- JOBS Act -- Will It Make Capital More Accessible for My Business?
- April 10, 2012 | Authors: C. Alex Frutos; Kevin A. Jones; Shakeeb U. Mir
- Law Firm: Jackson Walker L.L.P. - Dallas Office
After being approved by Congress with wide bipartisan support, on April 5, 2012, President Obama signed into law the Jumpstart Our Business Startups Act (the "JOBS Act"). The JOBS Act is an amalgamation of various bills the combined impact of which is intended to provide entrepreneurs, start-ups and small businesses increased access to the capital markets while at the same time provide average investors increased investment opportunities. The JOBS Act considerably alters the regulations surrounding public and private security offerings and, for certain issuers with revenues of less than $1 billion, reduces the burden of certain periodic reporting obligations.
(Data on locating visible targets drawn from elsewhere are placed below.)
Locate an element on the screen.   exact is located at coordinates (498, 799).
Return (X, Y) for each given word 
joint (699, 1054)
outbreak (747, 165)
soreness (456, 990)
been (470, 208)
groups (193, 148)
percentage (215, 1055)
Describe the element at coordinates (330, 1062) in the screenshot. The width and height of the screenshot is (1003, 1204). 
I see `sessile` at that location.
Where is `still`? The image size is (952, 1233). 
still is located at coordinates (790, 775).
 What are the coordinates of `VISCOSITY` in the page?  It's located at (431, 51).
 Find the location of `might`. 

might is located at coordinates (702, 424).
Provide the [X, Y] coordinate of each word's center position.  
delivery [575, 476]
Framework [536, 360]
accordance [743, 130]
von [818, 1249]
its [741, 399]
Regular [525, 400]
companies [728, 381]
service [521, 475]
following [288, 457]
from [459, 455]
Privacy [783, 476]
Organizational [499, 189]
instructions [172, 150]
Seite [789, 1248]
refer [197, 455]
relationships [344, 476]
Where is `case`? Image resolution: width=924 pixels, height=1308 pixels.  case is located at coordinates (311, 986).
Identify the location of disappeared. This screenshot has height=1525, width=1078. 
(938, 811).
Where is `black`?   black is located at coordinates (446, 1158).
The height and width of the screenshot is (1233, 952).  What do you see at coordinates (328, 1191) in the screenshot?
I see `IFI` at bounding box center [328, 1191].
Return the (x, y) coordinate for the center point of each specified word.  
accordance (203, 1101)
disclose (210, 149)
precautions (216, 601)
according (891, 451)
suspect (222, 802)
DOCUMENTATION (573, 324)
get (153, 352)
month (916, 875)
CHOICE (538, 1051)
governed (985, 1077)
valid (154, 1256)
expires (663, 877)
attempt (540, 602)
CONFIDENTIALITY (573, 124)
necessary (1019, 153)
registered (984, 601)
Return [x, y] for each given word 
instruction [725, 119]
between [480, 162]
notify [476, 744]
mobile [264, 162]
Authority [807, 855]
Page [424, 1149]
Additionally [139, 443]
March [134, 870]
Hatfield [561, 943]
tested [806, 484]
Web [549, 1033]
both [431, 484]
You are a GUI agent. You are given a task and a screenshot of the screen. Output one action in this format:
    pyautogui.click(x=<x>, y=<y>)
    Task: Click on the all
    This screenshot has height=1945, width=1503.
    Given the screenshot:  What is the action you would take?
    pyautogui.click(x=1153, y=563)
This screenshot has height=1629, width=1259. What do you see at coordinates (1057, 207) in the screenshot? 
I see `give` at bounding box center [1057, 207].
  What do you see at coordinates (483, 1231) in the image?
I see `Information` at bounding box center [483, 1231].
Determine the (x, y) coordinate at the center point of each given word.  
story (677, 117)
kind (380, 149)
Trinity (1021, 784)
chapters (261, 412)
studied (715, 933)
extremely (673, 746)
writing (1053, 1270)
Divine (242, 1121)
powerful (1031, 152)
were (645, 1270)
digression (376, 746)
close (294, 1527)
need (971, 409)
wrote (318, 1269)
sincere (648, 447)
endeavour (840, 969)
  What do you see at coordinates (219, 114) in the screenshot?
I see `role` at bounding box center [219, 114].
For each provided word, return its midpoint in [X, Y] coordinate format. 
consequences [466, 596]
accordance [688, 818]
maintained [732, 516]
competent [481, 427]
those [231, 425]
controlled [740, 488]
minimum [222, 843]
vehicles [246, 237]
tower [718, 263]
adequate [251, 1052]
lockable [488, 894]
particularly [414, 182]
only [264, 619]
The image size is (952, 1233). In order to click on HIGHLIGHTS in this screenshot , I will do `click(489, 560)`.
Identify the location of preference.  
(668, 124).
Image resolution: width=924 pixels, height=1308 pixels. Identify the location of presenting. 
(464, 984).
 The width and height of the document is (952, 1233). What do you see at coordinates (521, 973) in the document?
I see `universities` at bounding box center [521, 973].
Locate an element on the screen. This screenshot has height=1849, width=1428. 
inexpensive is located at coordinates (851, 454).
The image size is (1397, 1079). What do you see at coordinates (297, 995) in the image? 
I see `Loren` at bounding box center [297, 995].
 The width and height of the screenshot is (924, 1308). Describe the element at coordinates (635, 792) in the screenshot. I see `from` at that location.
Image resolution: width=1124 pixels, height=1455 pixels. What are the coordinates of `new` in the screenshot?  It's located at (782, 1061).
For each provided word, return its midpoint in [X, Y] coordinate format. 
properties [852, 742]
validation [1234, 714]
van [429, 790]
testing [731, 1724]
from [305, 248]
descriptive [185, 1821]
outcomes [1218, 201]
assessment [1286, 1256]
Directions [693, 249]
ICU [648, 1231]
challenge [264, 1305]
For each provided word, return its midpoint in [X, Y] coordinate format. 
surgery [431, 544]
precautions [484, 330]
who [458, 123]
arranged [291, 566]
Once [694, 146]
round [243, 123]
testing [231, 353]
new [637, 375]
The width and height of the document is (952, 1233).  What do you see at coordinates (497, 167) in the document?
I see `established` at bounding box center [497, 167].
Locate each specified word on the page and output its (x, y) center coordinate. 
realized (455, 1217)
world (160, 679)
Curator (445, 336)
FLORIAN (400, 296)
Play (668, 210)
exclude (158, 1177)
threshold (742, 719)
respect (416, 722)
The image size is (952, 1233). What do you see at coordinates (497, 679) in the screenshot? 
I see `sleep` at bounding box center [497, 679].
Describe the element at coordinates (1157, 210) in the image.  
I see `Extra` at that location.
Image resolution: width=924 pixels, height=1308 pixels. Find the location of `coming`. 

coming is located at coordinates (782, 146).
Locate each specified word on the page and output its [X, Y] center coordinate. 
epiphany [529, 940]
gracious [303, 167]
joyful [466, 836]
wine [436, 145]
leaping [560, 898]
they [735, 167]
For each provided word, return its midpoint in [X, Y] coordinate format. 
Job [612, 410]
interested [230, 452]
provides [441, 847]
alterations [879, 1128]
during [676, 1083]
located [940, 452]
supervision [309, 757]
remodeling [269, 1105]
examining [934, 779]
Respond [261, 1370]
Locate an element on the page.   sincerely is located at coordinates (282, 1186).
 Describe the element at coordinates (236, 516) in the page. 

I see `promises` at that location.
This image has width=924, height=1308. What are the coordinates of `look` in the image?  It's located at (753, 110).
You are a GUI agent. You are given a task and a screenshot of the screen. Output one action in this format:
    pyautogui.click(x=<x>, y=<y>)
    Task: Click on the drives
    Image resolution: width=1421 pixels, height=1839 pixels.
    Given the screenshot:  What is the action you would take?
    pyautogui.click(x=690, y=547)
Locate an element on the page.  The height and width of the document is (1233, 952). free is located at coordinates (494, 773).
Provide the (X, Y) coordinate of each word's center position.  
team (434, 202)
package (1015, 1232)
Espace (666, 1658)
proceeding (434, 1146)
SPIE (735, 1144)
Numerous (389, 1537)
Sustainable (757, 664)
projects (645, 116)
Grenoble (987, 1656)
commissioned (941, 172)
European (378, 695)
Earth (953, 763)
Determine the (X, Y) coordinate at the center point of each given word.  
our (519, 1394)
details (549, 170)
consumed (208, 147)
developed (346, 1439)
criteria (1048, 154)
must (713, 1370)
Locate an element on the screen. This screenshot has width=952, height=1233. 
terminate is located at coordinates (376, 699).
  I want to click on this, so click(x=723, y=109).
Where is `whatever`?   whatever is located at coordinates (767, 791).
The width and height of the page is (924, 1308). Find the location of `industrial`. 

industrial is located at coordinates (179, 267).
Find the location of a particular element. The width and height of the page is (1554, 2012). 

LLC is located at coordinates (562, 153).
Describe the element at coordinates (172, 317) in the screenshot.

The JOBS Act impacts capital raising and public company registration and reporting in a multitude of ways, including facilitating initial public offerings ("IPOs") for a new category of so-called emerging growth companies (companies with less than $1 billion in total gross revenues), expanding private offering exemptions and capital-raising options, increasing the amount of information available about emerging growth companies, and significantly increasing shareholder record thresholds that trigger public company registration under the Securities Exchange Act of 1934 (the "Exchange Act"). The JOBS Act accomplishes this through six titles as follows:
- Title I-eases the IPO process and ongoing public disclosure of new public companies.
- Title II-allows general solicitation and advertising in offerings under Rule 506 of Regulation D.
- Title III-creates a new registration exemption for "crowdfunding."
- Title IV-creates a new exemption for public offerings of $50 million or less.
- Titles V & VI-increases the shareholder threshold for reporting under the Exchange Act.